1.00 mol of N2O4 and 1.00 mol of NO2 are placed in an 800 mL container. Calculate the initial concentrations of each gas.

N2O4= 1.25 mol/L
NO2=1.25 mol/L
When equilibrium is reached, the concentration of NO2 increases by 0.50mol/L. Calculate the equilibrium NO2 and N2O4
If I set up an ice table
N2O4 2NO2
initial 1.25 mol/L 1.25mol/L
change -0.25 0.50
equil 1.0 mol/L 1.75mol/L
I am sure this is not right because I should have double the 2NO2. If you could point out where I have gone astray I would appreciate it.

I don't see that you have gone astray. I don't see anything wrong.

It seems like you made a mistake in setting up the initial concentrations in your ICE table. Let's go through the calculations step by step and see where the error occurred.

Given:
Initial moles of N2O4 = 1.00 mol
Initial moles of NO2 = 1.00 mol
Volume of the container = 800 mL

To calculate the initial concentrations of each gas, we need to convert the volume from milliliters (mL) to liters (L).

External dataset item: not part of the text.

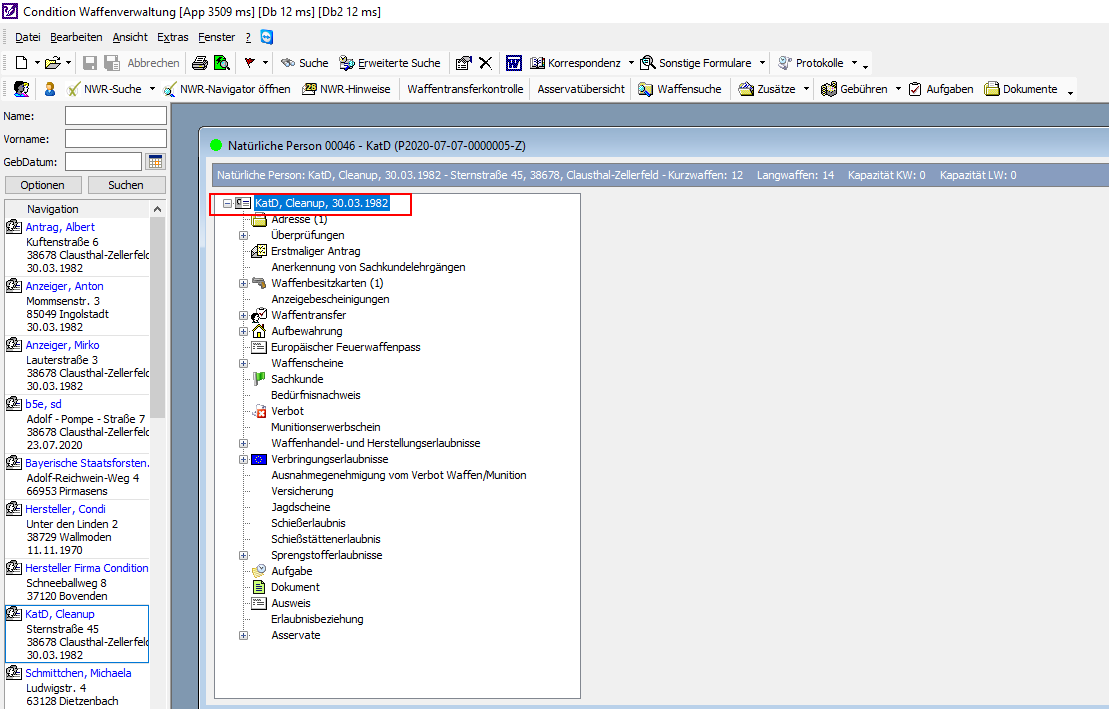Viewport: 1109px width, 709px height.
Task: Click the Word document icon
Action: tap(513, 63)
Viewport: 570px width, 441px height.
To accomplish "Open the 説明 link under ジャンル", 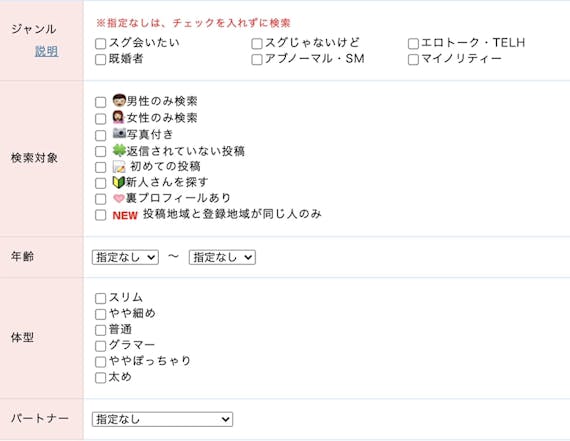I will pyautogui.click(x=47, y=51).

Volume of the container = 800 mL = 800 mL / 1000 mL/L = 0.800 L

Now we can calculate the initial concentrations:

For N2O4:
Initial moles of N2O4 = 1.00 mol
Volume of the container = 0.800 L
Initial concentration of N2O4 (C1) = moles of N2O4 / volume = 1.00 mol / 0.800 L = 1.25 mol/L

For NO2:
Initial moles of NO2 = 1.00 mol
Volume of the container = 0.800 L
Initial concentration of NO2 (C2) = moles of NO2 / volume = 1.00 mol / 0.800 L = 1.25 mol/L

So, the correct initial concentrations of N2O4 and NO2 are both 1.25 mol/L.

Now, let's move on to the equilibrium calculations.

Given:
Change in concentration of NO2 = +0.50 mol/L

To find the equilibrium concentrations, we need to consider the stoichiometry of the reaction. From the equation N2O4 ⇌ 2NO2, we know that for every one mole of N2O4 that reacts, two moles of NO2 are formed.

Using the initial concentrations and the change in concentration, we can update the ICE table as follows:

N2O4 2NO2
Initial: 1.25 mol/L 1.25 mol/L
Change: -x +2x
Equilibrium: 1.25 - x 1.25 + 2x

The change in concentration for NO2 is given as +0.50 mol/L. Therefore, we can set up the equation:

0.50 mol/L = 1.25 + 2x

Now we can solve for x:

2x = 0.50 mol/L - 1.25 mol/L
2x = -0.75 mol/L
x = -0.375 mol/L

Since we cannot have a negative concentration, we discard this negative value and choose the positive root.

x = 0.375 mol/L

Now substitute this value back into the equilibrium concentrations:

Equilibrium concentration of N2O4 = 1.25 - x = 1.25 - 0.375 = 0.875 mol/L
Equilibrium concentration of NO2 = 1.25 + 2x = 1.25 + 2 * 0.375 = 1.25 + 0.75 = 2.00 mol/L

Therefore, the equilibrium concentrations are 0.875 mol/L of N2O4 and 2.00 mol/L of NO2.

I hope this clarifies the calculation process and helps you correct your mistake.